Over the remainder of the 1974 season and the five seasons that followed, the Steelers played exactly 100 games. They won 79 of them, going 66-19 in the regular season and 13-2 in the postseason.
They were NFL champions in 1974, 1975, 1978, and 1979, winning Super Bowls IX, X, XIII, and XIV.
For six years, it was as close to perfection as a pro football team can get. And for six years, playing with a remarkably instinctual passion, Jack Lambert played middle linebacker as perfectly and completely as any man ever had done it -- or has done it since.

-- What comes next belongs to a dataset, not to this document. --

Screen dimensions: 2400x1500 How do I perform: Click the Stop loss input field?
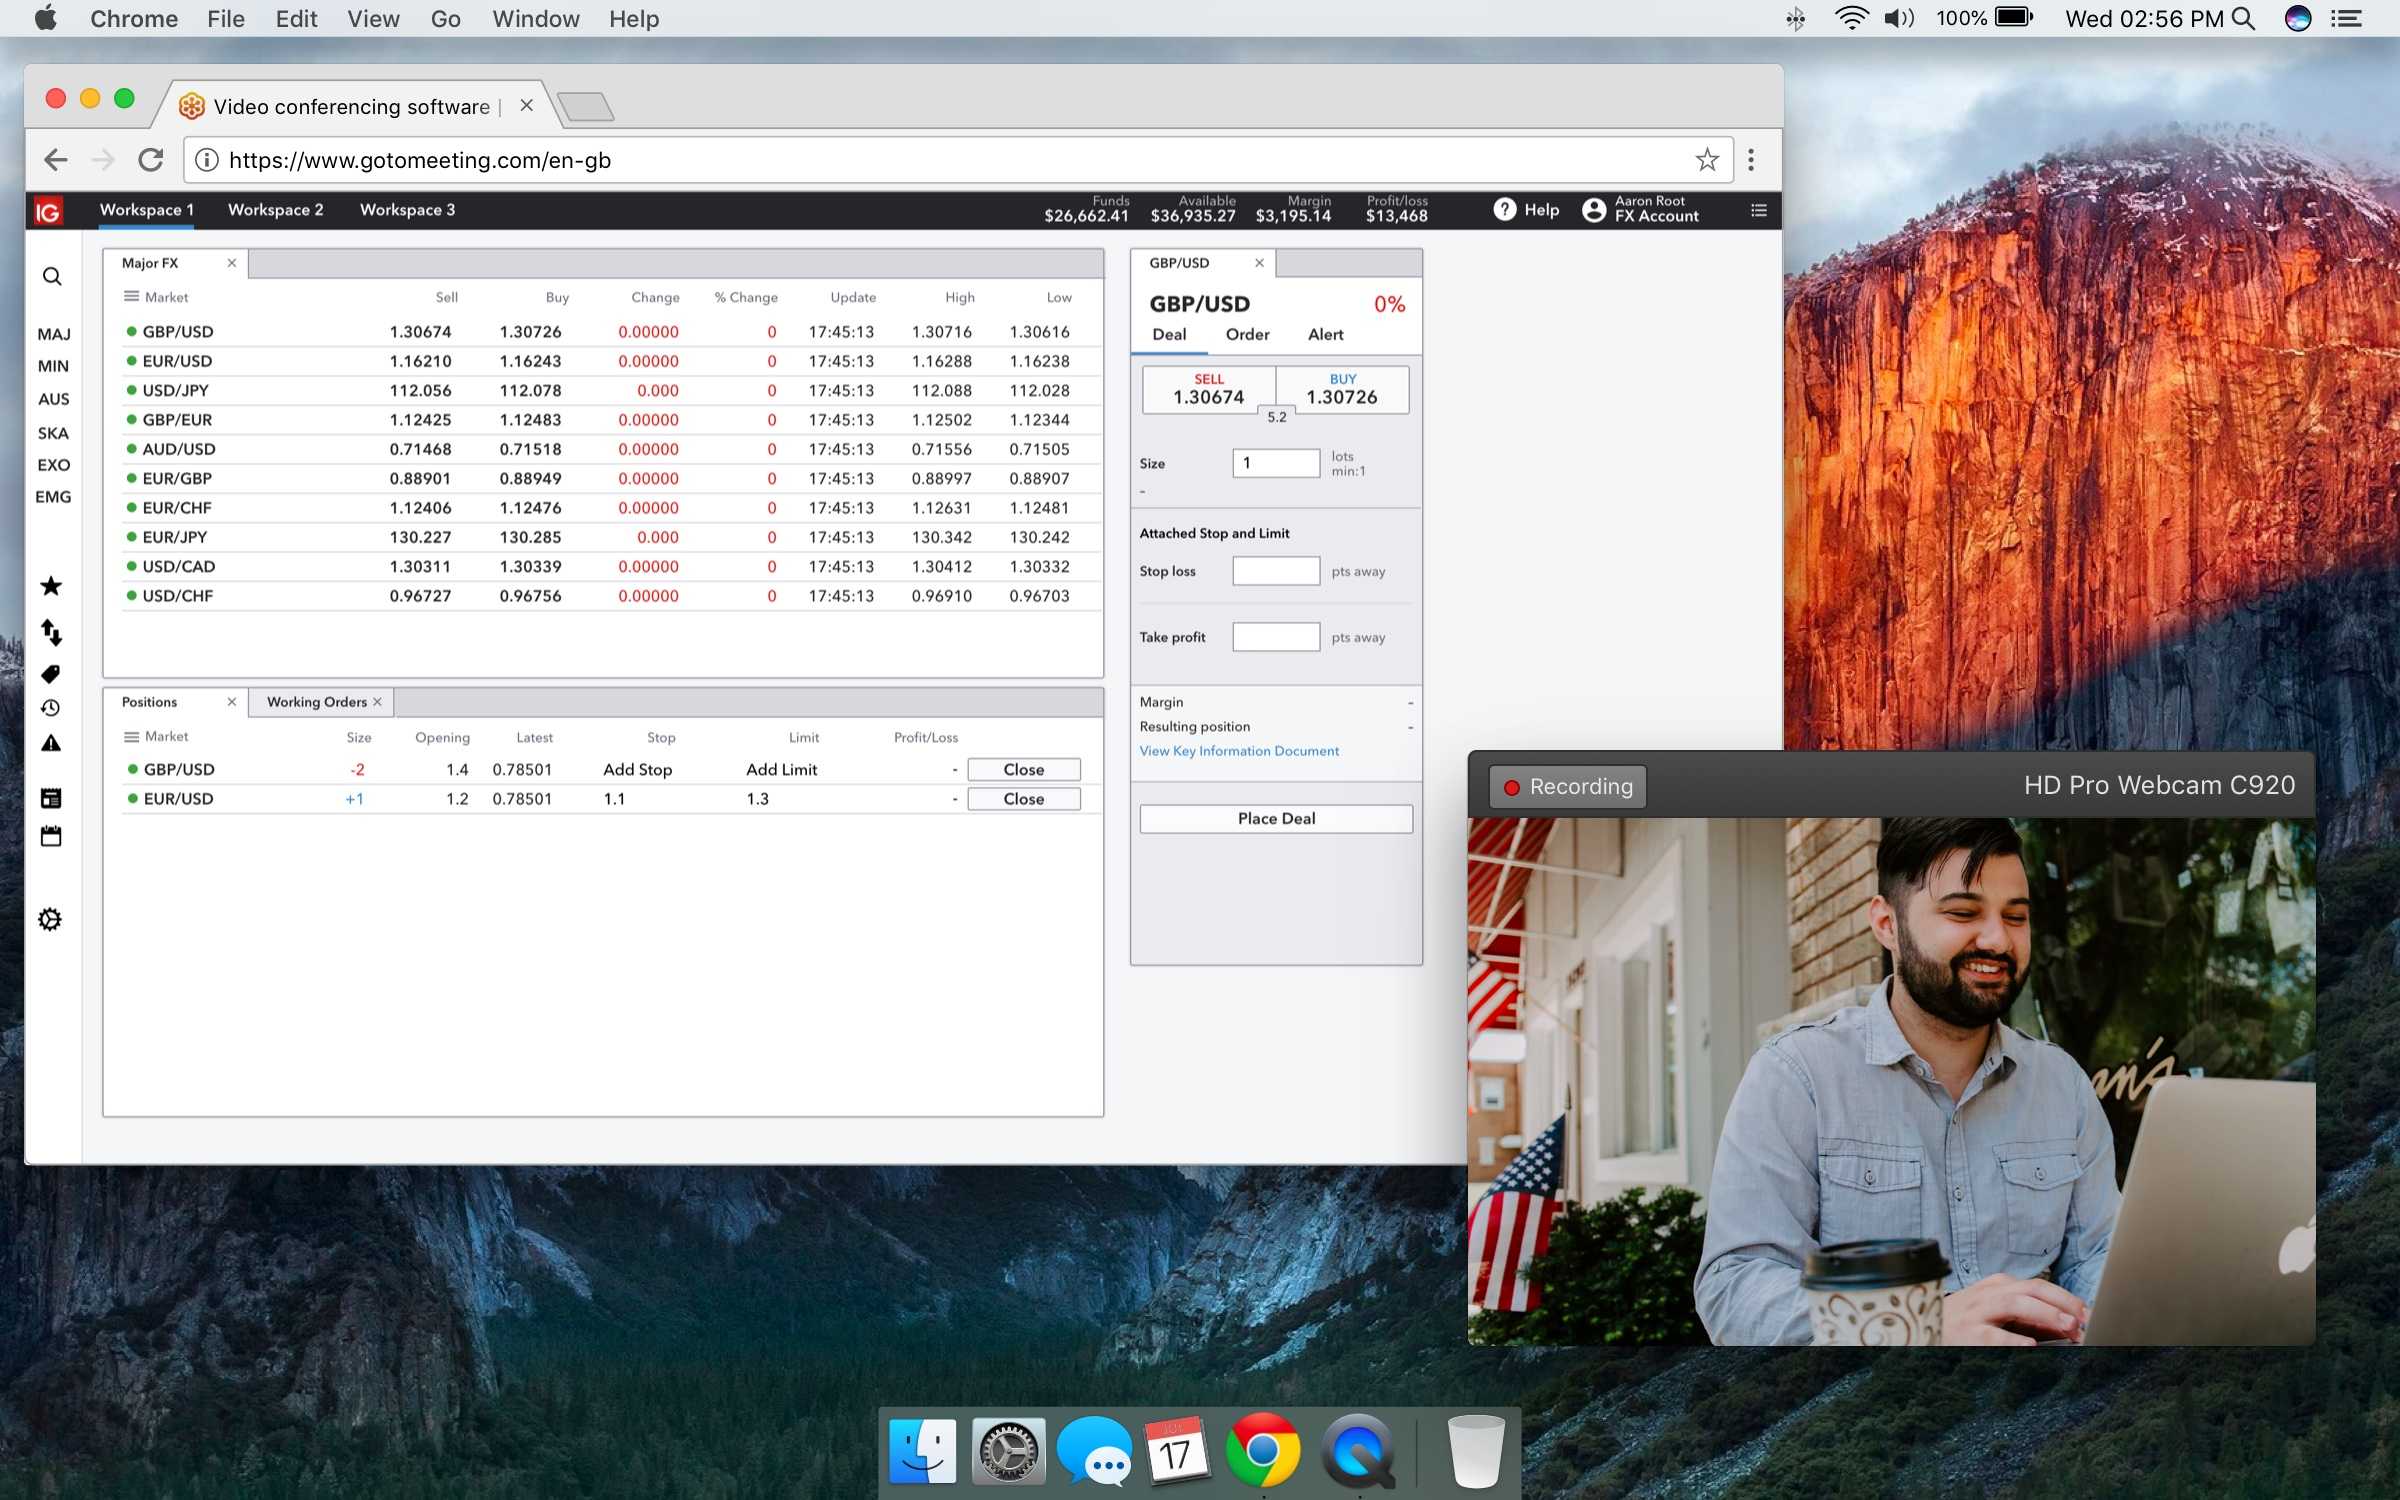[x=1275, y=571]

As good or better, you're asking, as Dick Butkus or Ray Nitschke or Ray Lewis? Lambert had incredible speed, quickness, and economy of motion. His instinct for the football was astonishing, and he was as strong defending the pass as he was the run (he had 28 career interceptions).
And you want tough? Joe Greene, who put the "Mean" in his name and in his play, said, "If I was ever in a bar-room brawl and I needed one man to go back-to-back with me, I'd want Jack Lambert to be the man. This is one rough, tough guy... someone who'll never give up."
"Jack had the image of a wild man," said Russell, "but he killed opponents with his perfection."
"Jack was the most complete middle linebacker ever to play the game -- no question," said Ham. "Watching game films of him every week was a privilege."
Yeah, toothless, snarling, here-he-comes Jack Lambert no doubt was an 11 on a scale of 10. Oh, and if you can read that bumper sticker on his pickup, be warned:
Like all of his opponents for all of those years, you're definitely following too close.